Execute an arbitrary SQL statement inside of this repository’s checked out schema.

set_tags(tags, force=False)

Sets tags for multiple images.

Parameters:
  • tags – List of (image_hash, tag)
  • force – Whether to remove the old tag if an image with this tag already exists.
to_schema()

Returns the engine schema that this repository gets checked out into.

uncheckout(force=False)

Deletes the schema that the repository is checked out into

Parameters:force – Discards all pending changes to the schema.
upstream

The remote upstream repository that this local repository tracks.

splitgraph.core.repository.clone(remote_repository, local_repository=None, download_all=False)

Clones a remote Splitgraph repository or synchronizes remote changes with the local ones.

If the target repository has no set upstream engine, the source repository becomes its upstream.

Parameters:
  • remote_repository – Remote Repository object to clone or the repository’s name. If a name is passed, the repository will be looked up on the current lookup path in order to find the engine the repository belongs to.
  • local_repository – Local repository to clone into. If None, uses the same name as the remote.
  • download_all – If True, downloads all objects and stores them locally. Otherwise, will only download required objects when a table is checked out.
Returns:

A locally cloned Repository object.

splitgraph.core.repository.getrandbits(k) → x. Generates an int with k random bits.
splitgraph.core.repository.import_table_from_remote(remote_repository, remote_tables, remote_image_hash, target_repository, target_tables, target_hash=None)

Shorthand for importing one or more tables from a yet-uncloned remote. Here, the remote image hash is required, as otherwise we aren’t necessarily able to determine what the remote head is.

Parameters:
  • remote_repository – Remote Repository object
  • remote_tables – List of remote tables to import
  • remote_image_hash – Image hash to import the tables from
  • target_repository – Target repository to import the tables to
  • target_tables – Target table aliases
  • target_hash – Hash of the image that’s created with the import. Default random.
splitgraph.core.repository.table_exists_at(repository, table_name, image=None)

Determines whether a given table exists in a Splitgraph image without checking it out. If image_hash is None, determines whether the table exists in the current staging area.

splitgraph.core.table module

Table metadata-related classes.

class splitgraph.core.table.Table(repository, image, table_name, table_schema, objects)

Bases: object

Represents a Splitgraph table in a given image. Shouldn’t be created directly, use Table-loading methods in the splitgraph.core.image.Image class instead.

materialize(destination, destination_schema=None, lq_server=None)

Materializes a Splitgraph table in the target schema as a normal Postgres table, potentially downloading all required objects and using them to reconstruct the table.

Parameters:
  • destination – Name of the destination table.
  • destination_schema – Name of the destination schema.
  • lq_server – If set, sets up a layered querying FDW for the table instead using this foreign server.

Module contents

Core Splitgraph functionality: versioning and sharing tables.

The main point of interaction with the Splitgraph API is a splitgraph.core.repository.Repository object representing a local or a remote Splitgraph repository.

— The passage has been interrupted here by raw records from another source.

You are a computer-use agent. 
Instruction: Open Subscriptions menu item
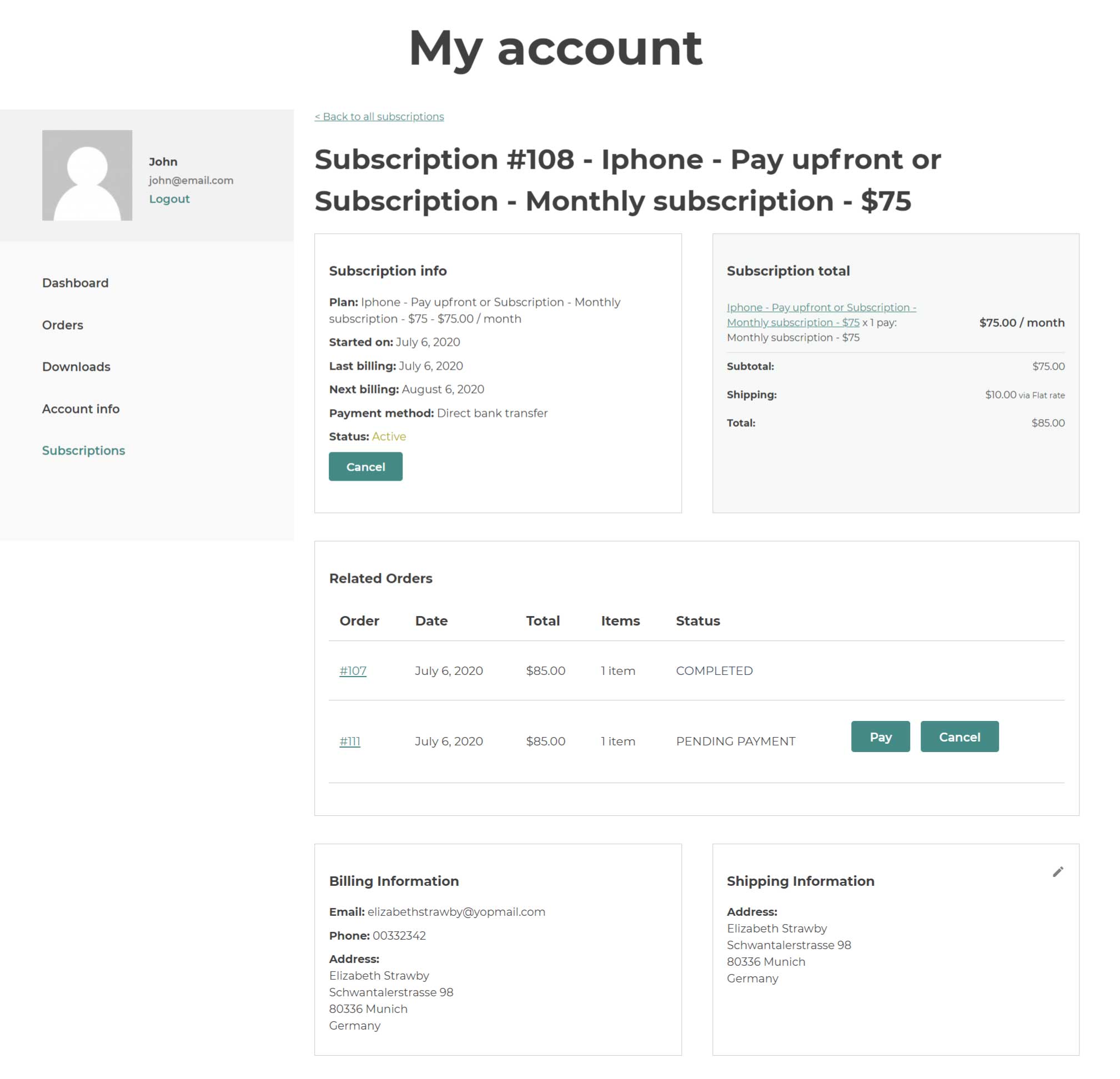pyautogui.click(x=83, y=451)
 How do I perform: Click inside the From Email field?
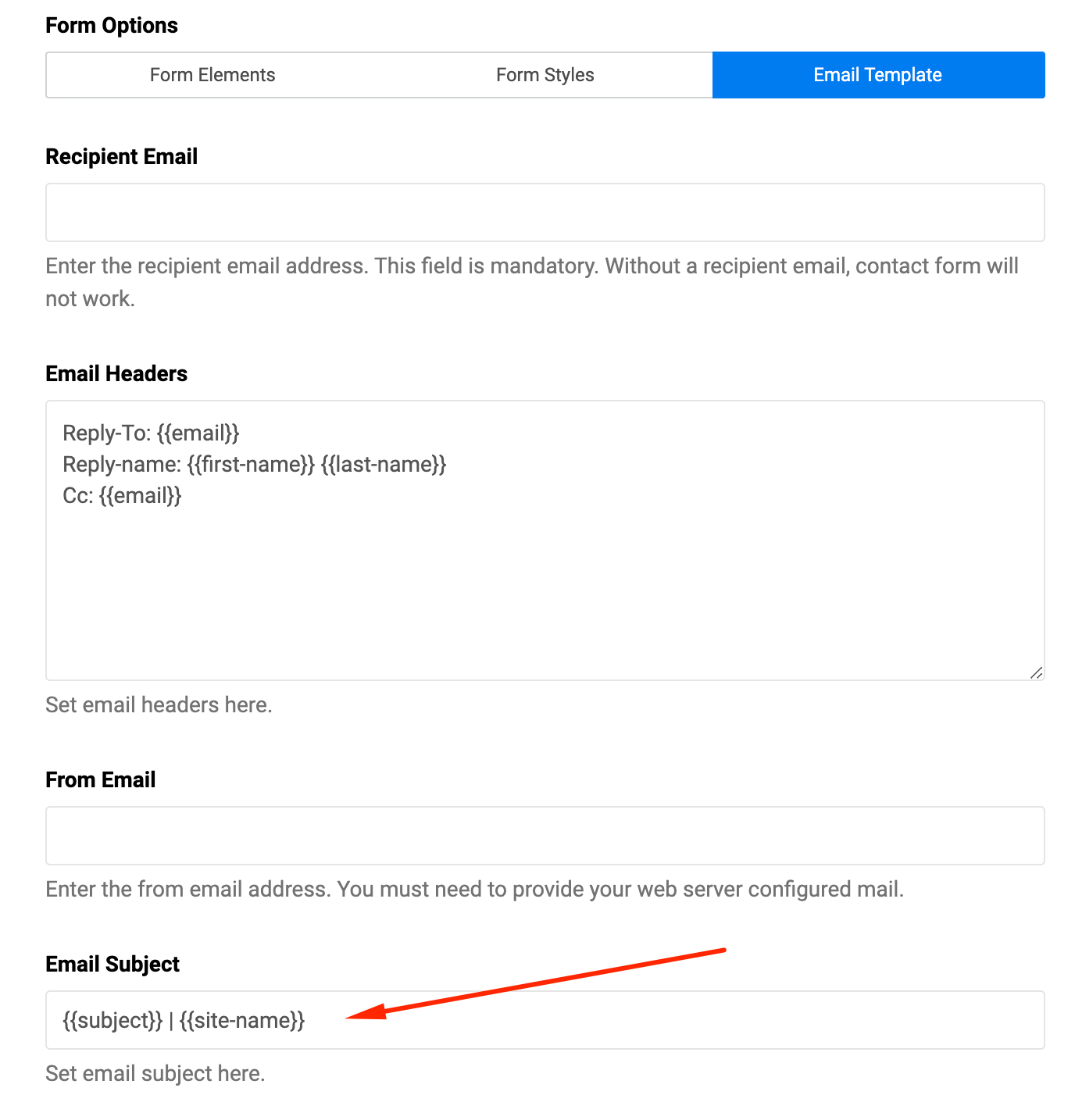545,836
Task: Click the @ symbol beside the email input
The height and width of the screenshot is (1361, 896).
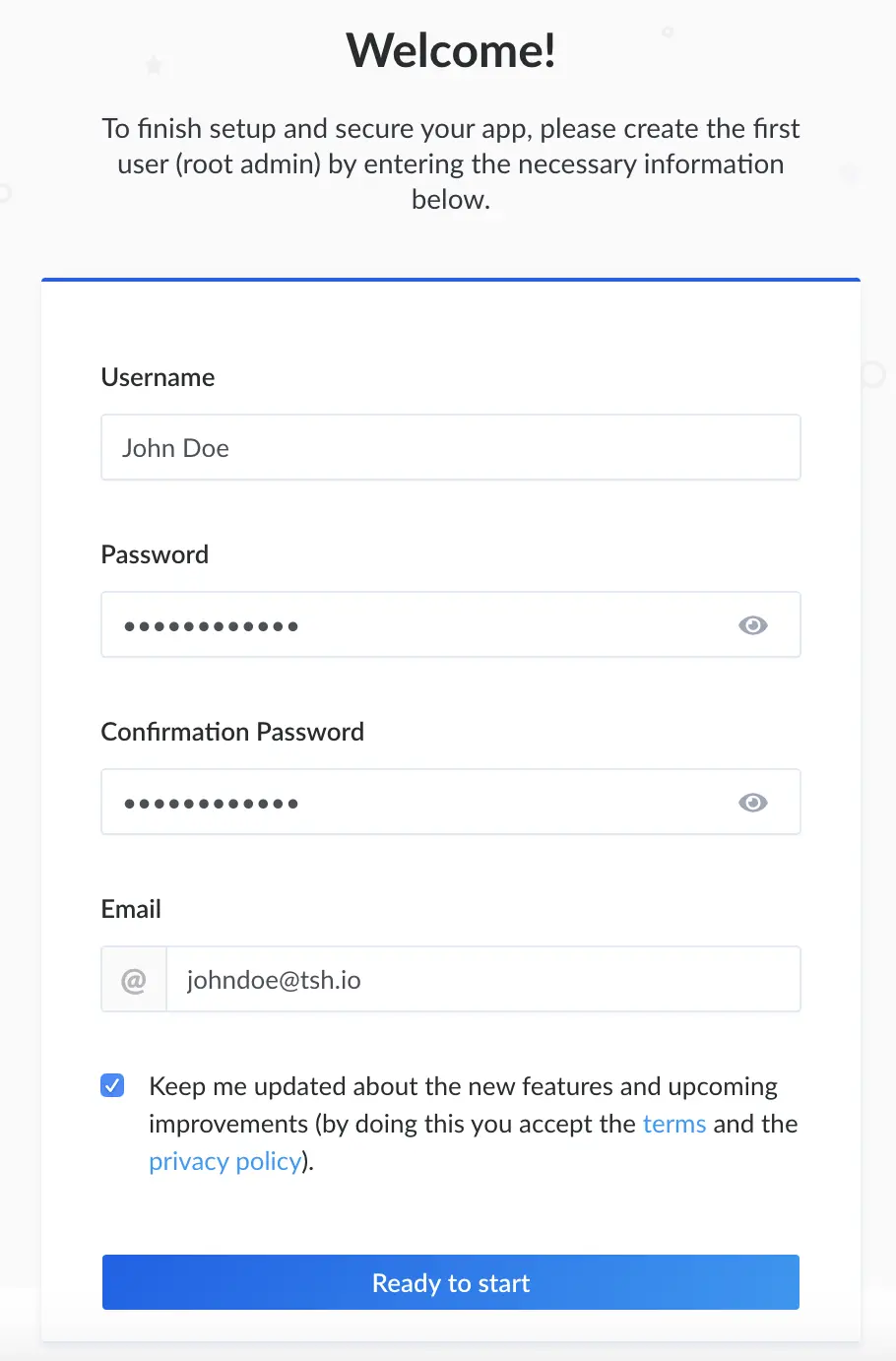Action: pos(133,978)
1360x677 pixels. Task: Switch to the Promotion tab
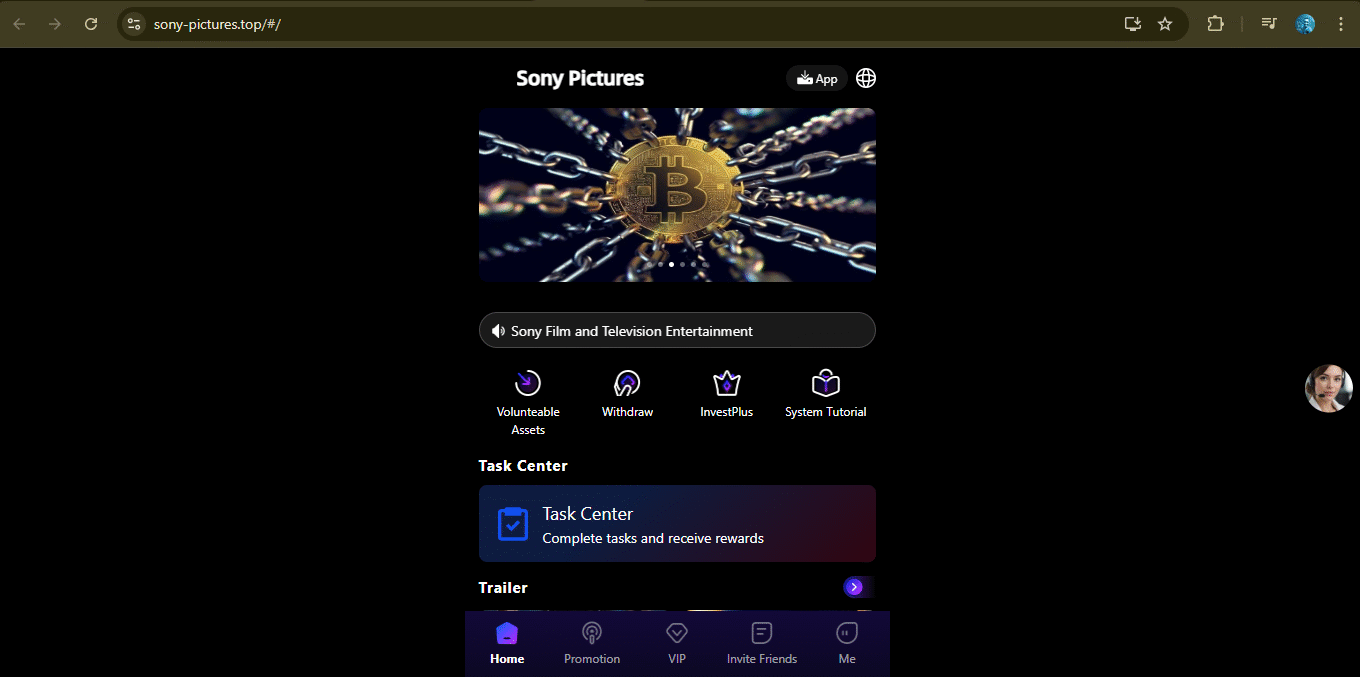coord(592,643)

Repositories can be created using one of the following methods:

  • Directly by invoking Repository(namespace, name, engine) where engine is the engine that the repository belongs to (that can be gotten with get_engine(engine_name). If the created repository doesn’t actually exist on the engine, it must first be initialized with repository.init().
  • By using splitgraph.core.engine.lookup_repository() which will search for the repository on the current lookup path.